Среди мобилизованных луганчан погиб священник с сыном. А не так давно на фронте с украинской стороны погиб иеромонах Пимен (Пеприк), взявший оружие в руки второй раз — ибо был военным до рукоположения.
Эта история ставит вопрос об органичном месте священника на войне. О. Александр Кухта разбирает этот вопрос и приходит к выводу, что задача священника в том, чтобы люди на войне оставались людьми. Священник не должен быть политруком и не должен брать в руки оружие, его профиль довольно-таки узок.

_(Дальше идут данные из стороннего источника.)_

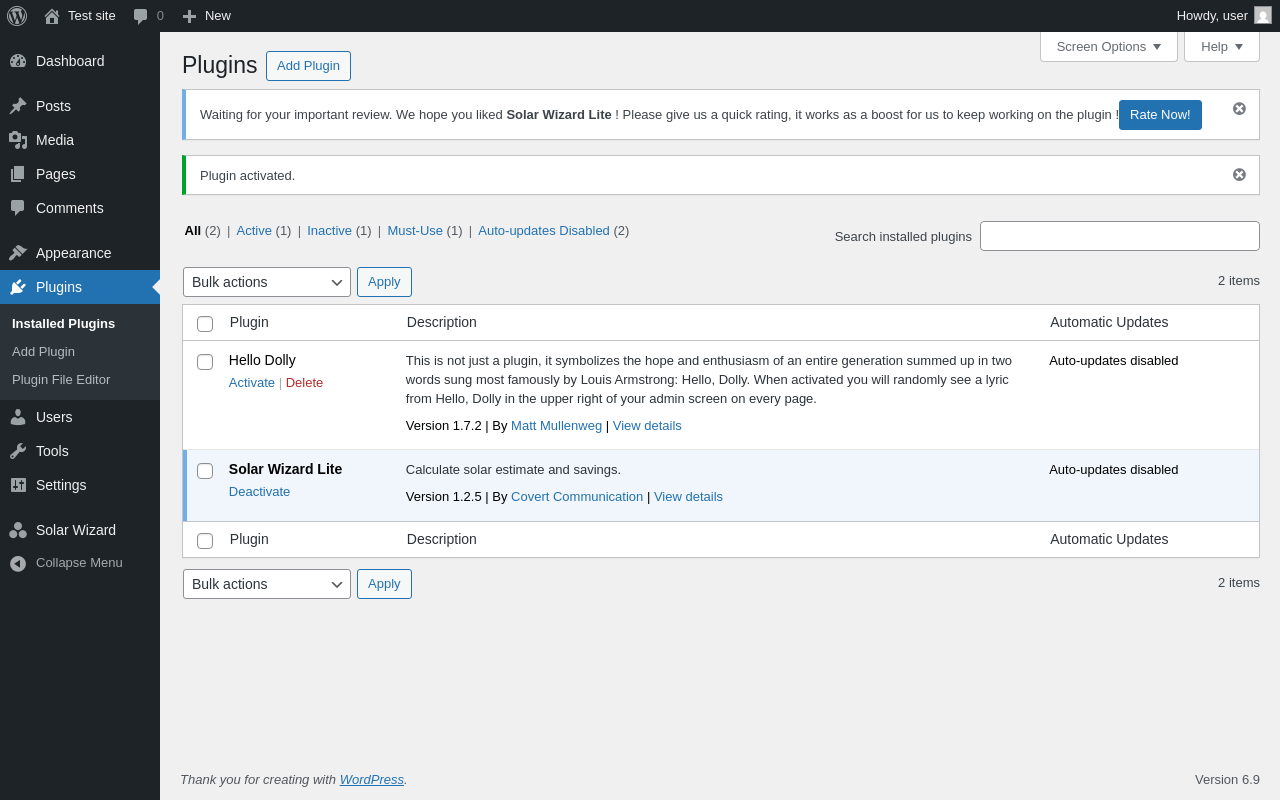Expand the Help tab

click(x=1221, y=46)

И оба священника из начала поста вышли за пределы этого профиля. И оба примера в потенциале могут обосновываться как нормативные отсылкой к летописным Пересвету и Ослябе, монахам-ветеранам, которые участвовали в Куликовской битве.
Но с историей прославления и почитания Пересвета немало сложностей. Временная утрата могил Пересвета и Осляби указывает на то, что никакого культа вокруг их мощей не существовало и в патериках их имена не фигурировали вплоть до воцарения Романовых. В некоторые связанные с Троице-Сергиевой Лаврой святцы его имя впервые попало лишь в 17 веке, в Троицкий патерик – только в 1896 году. А в общецерковный месяцеслов, по-видимому, лишь в 1981; служба же написана только в 2018 – спустя 500 лет после гибели.
Таким образом, выбор священника и монаха взять в руки оружие попадает в число православных образцов для подражания только в период, когда Церковь находится под тяжелейшим давлением и контролем со стороны того или иного донельзя милитаризованного государства. И сегодня делать такой выбор – значит включаться прежде всего в боевой нарратив воюющего субъекта, а не в православное Предание.